Bu adımların her biri markanın itibarını farklı şekillerde etkiledi. Londra’dan ayrılış zayıflık gibi görünebilirdi, ancak stratejik bir avantaja dönüştü. İsviçre’deki konum prestij ve güvenilirlik kattı. İnsanlar İsviçre’yi hassasiyet ve kaliteyle özdeşleştiriyordu.
Cenevre’deki Oyster inovasyonu, şirketin sadece coğrafi olarak değil, teknolojik olarak da geliştiğini gösterdi. Bu müşteriler için önemliydi – Rolex ’in sorunlardan kaçmadığını, daha iyi çözümler aradığını gördüler.
1960’taki vakıf, piyasaya bir mesajdı. Şirket uzun vadeli düşünüyor, hızlı kazanç peşinde koşmuyor. Lüks sektöründe bu çok önemli bir sinyal.
2004’te Bienne ile entegrasyon bir dönemi kapattı. Artık Rolex her şeyi kontrol ediyordu – tasarımdan son rötuşlara kadar. Bu coğrafi üretim haritası, onlarca yıl süren bilinçli kararların ürünüydü.
Bugünkü marka konumu, tüm bu taşınmaların ve yeniden yapılanmaların sonucudur.
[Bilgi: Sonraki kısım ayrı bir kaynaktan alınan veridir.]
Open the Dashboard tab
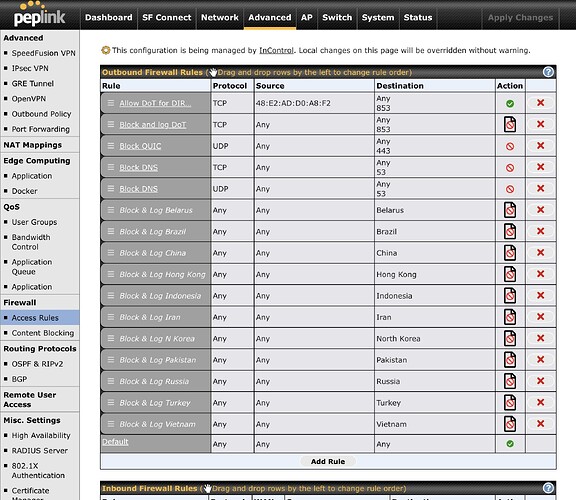The image size is (576, 500). [108, 17]
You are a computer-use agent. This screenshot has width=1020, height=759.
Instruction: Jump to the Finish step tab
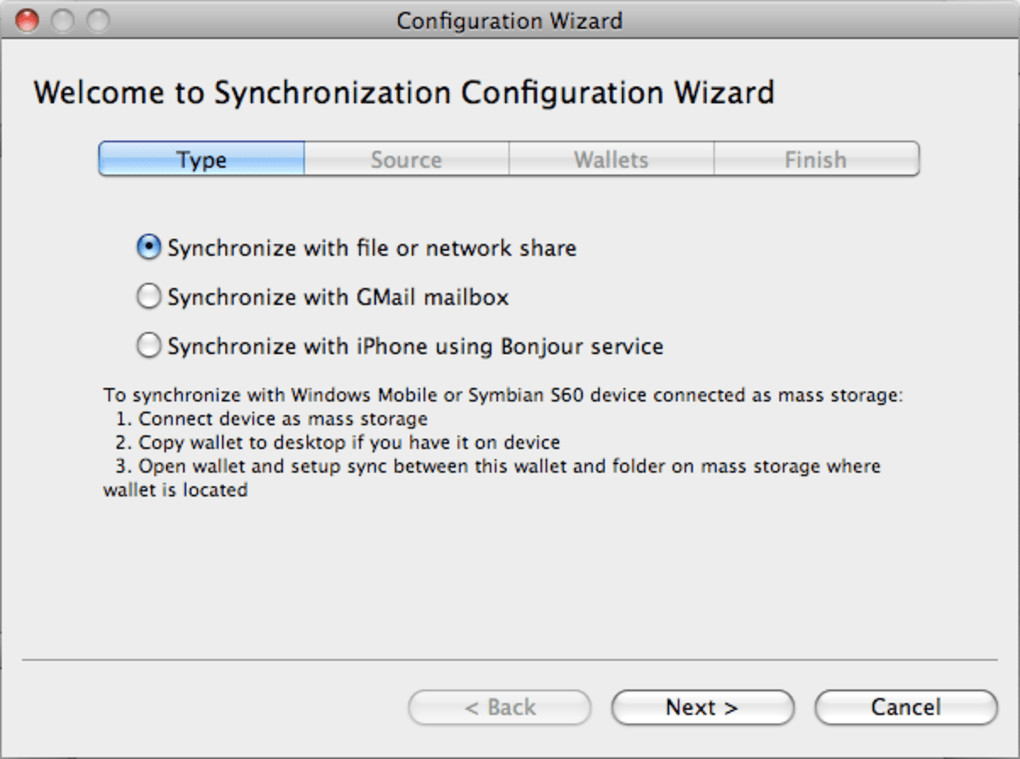(x=815, y=159)
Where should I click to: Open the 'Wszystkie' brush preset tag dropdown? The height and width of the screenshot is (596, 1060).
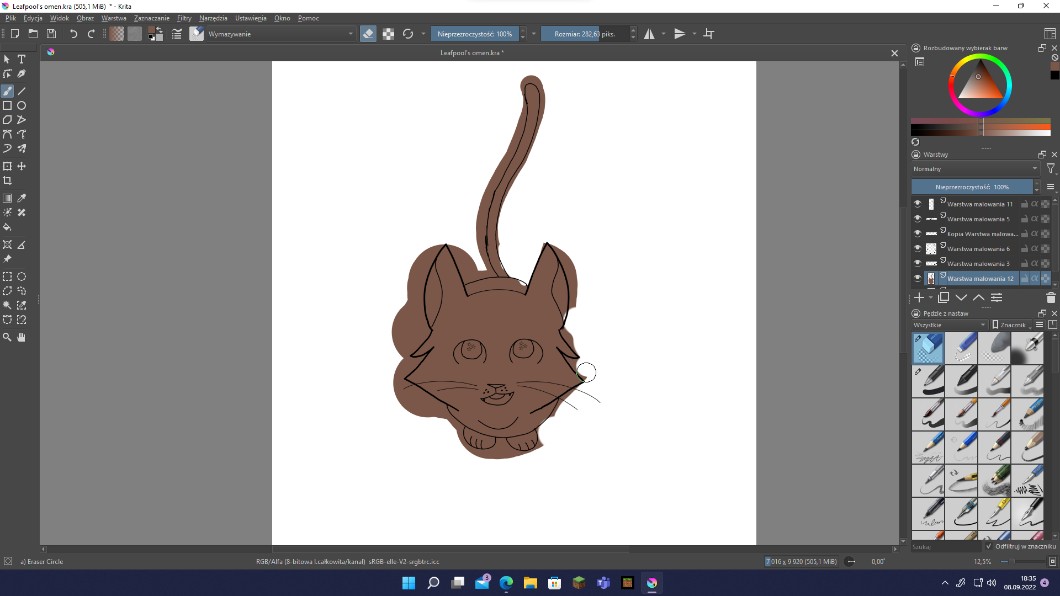[x=948, y=325]
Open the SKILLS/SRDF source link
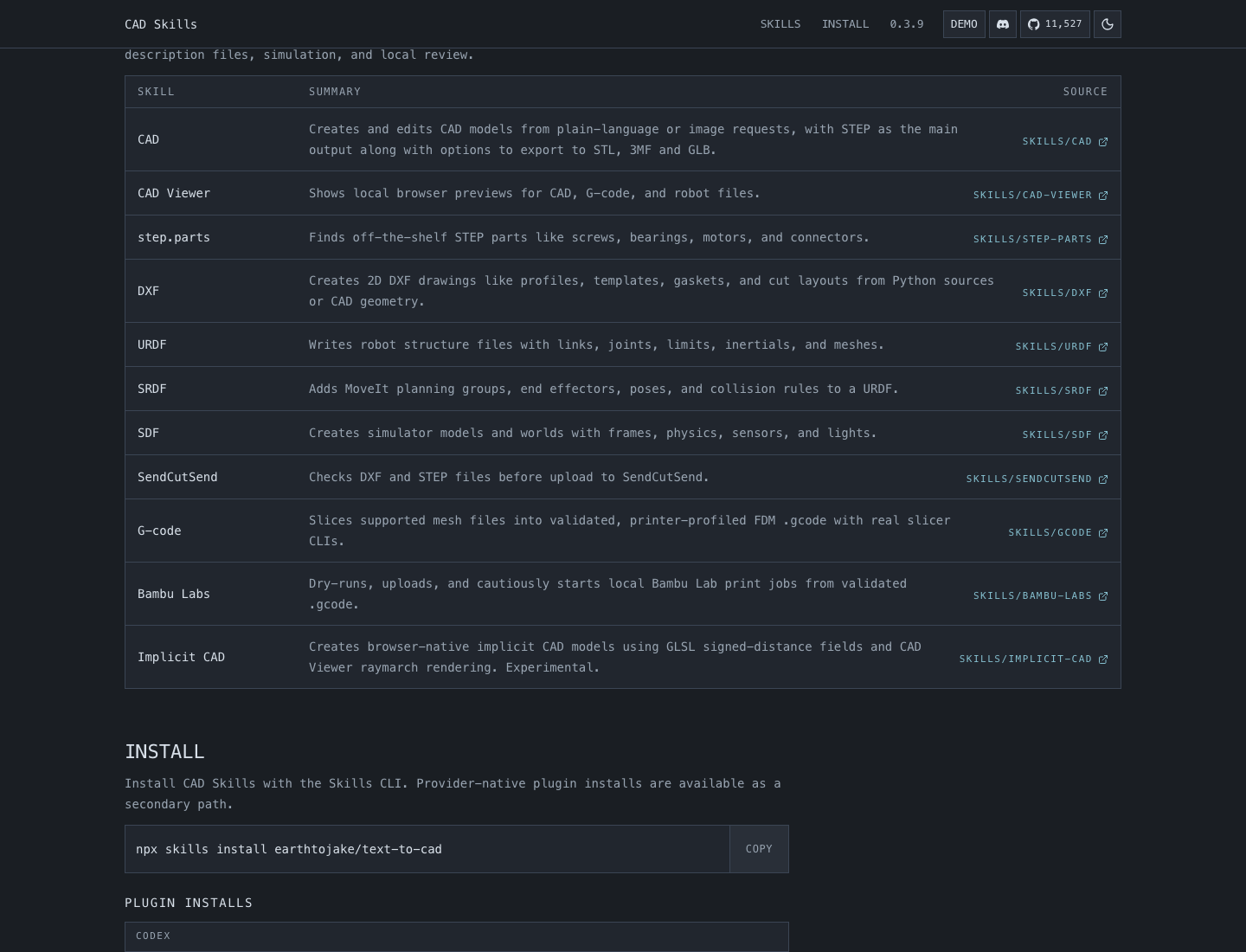Viewport: 1246px width, 952px height. coord(1061,391)
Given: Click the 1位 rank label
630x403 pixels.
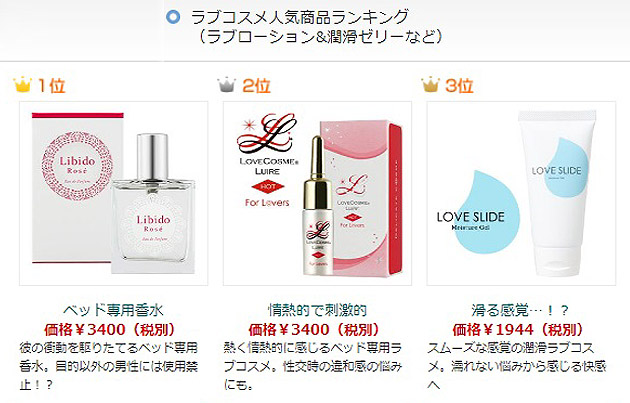Looking at the screenshot, I should [x=51, y=86].
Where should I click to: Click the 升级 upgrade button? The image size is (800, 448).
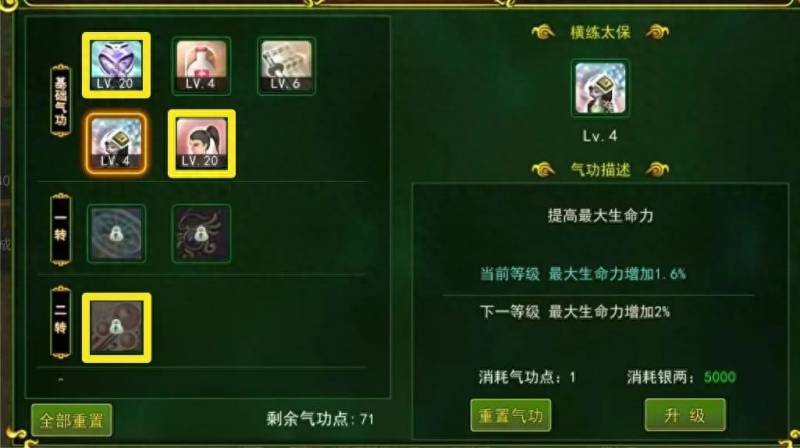point(685,415)
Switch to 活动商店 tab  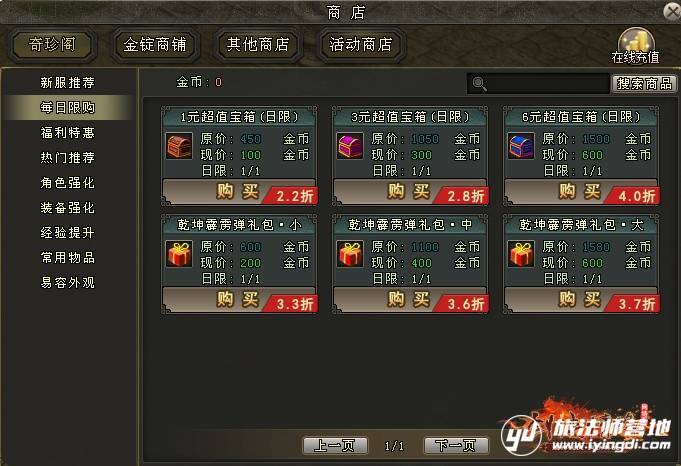pyautogui.click(x=361, y=45)
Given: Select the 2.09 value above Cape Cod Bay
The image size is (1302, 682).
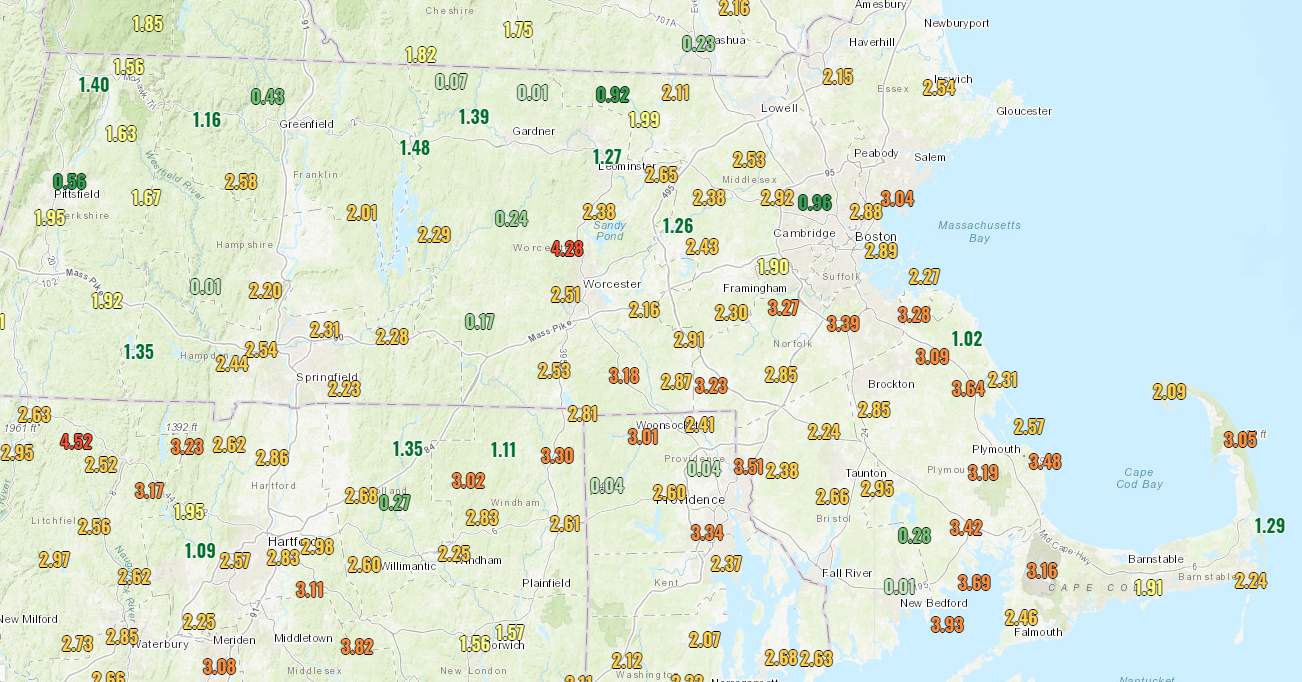Looking at the screenshot, I should [1169, 392].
Londra’daki bir start-up’tan İsviçreli bir dev haline gelmek uzun bir yolculuktu.
Rolex üretiminin geleceği – öngörüler ve sonuçlar
Rolex önümüzdeki yıllarda ilginç zorluklarla karşı karşıya. Şirket, geleneksel üretim yöntemlerini modern pazar ve çevre gereksinimleriyle uzlaştırmak zorunda. Bu kolay bir iş değil, özellikle de her saatin hâlâ mikrometre düzeyinde hassasiyet gerektirdiği düşünüldüğünde.

fot. hodinkee.com
Otomasyonun insan dokunuşuyla birleşmesi kilit rol oynamaya devam edecek. Rolex, temel işlemlerde – özellikle metal işleme ve ön montajda – daha fazla robot kullanmayı planlıyor. Ancak son rötuşlar, mekanizma ayarı ve kalite kontrolü hâlâ saat ustalarının elinde olacak. Bu hibrit model yıllardır işe yarıyor ve değiştirmek için bir neden yok. İnsanlar hâlâ makinelerin algılayamadığı ayrıntıları fark edebiliyor.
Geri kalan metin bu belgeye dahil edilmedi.